As the PIIGS Battle with Austerity the New EU States Struggle to Spend the Billions from Brussels
The European Commission has always used spending on infrastructure has an incentive for countries to join the European Union (EU) and in the 1980s and 1990s Brussels spent billions in Spain, Portugal and Greece. Even now the Commission are funding the building of new roads, and improving old ones, in Greece in an attempt to stimulate the economy.
The same incentives were given to the former eastern bloc countries, which joined the EU in 2004 and 2007, who were also promised a huge cash injection. Over the past decade that the EU has expanded eastward Brussels has set aside billions of euros to improve infrastructure in the ten new member states, initially targeting the fading communist-era railways, but now the Commission have plans to spend trillions of euros improving roads as part of the East West Transport Corridor.
However, an investigation by Reuters has discovered that since 2007 only one in ten euros on offer has been used to improve infrastructure. “Few areas were as ambitious as railways. The European Commission allocated €14.9 billion (£12.00 billion) to the so-called "cohesion fund" for 2007-2013 to finance railway projects in entrant countries and create a competitive, pan-continental system dubbed the "Trans-European Transportation Network" or TEN-T. The spending is meant to connect Europe, but is also a key part of Brussels' long-term targets to reduce carbon emissions by 60%, halve conventional car use and shift 50% of long distance freight onto trains and ships by 2050. The Trans-European Transportation Network foresees a massive overhaul of the way Europe's people and goods move about. The target is to put every business and more than 500 million citizens within 30 minutes of the core network. So far, though, only €1.65 billion (£1.33 billion), or about 11% of the fund has been used, according to calculations by Reuters based on data provided by the European Commission and governments.” (Reuters)
Failure to utilise the first tranche of EU funding is serious as it cast doubt on the EU’s ability to spend the additional €500 billion (£401 billion) that the EU has said is required for its transport network.
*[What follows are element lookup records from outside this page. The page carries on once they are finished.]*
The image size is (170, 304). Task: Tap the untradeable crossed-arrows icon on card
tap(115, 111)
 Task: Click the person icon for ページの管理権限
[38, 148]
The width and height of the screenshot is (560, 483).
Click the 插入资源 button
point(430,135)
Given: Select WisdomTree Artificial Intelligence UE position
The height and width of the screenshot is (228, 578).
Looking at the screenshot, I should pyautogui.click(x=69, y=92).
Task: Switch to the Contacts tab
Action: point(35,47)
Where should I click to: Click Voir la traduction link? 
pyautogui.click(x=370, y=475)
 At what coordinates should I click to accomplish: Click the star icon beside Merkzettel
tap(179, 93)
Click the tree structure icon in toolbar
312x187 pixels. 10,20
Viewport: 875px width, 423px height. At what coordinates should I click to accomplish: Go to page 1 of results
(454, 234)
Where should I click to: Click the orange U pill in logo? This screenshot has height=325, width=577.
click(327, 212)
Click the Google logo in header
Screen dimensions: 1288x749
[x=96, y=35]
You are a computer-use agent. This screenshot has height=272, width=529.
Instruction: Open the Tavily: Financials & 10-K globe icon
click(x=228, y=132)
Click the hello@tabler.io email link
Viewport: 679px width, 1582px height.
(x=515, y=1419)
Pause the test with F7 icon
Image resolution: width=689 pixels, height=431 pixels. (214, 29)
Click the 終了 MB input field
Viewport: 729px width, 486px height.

At the moment the Commission estimates that by 2020 more than €250 billion (£200 billion) will be needed to achieve the first phase of its trasnport plan which involves connecting 120 major ports and airports to railways, upgrading 15,000 km (9,300 miles) of rail tracks to high speed and removing 35 key cross-border bottlenecks. “Transport is the lifeblood of the European economy. And if it does not flow smoothly, our economy will weaken and fail to grow," Transport Commissioner Siim Kallas said in a speech in Brussels, detailing plans to spend an additional €31.7 billion euros in transportation infrastructure over the next eight years. Europe's railways are an "inefficient patchwork," he said. There are seven gauge sizes for tracks, only 20 major airports in 27 countries are connected and major infrastructure projects "are not getting built." (Reuters)
Unfortunately the billions of euros that have been promised have failed to improve the EU’s transport network in the way envisaged and in some instances, such as in Poland, public transport has worsened. In the meantime billions of euros will sit in an EU account in Brussels until 2015 by which time if it is still unused it will be returned to the overall EU budget.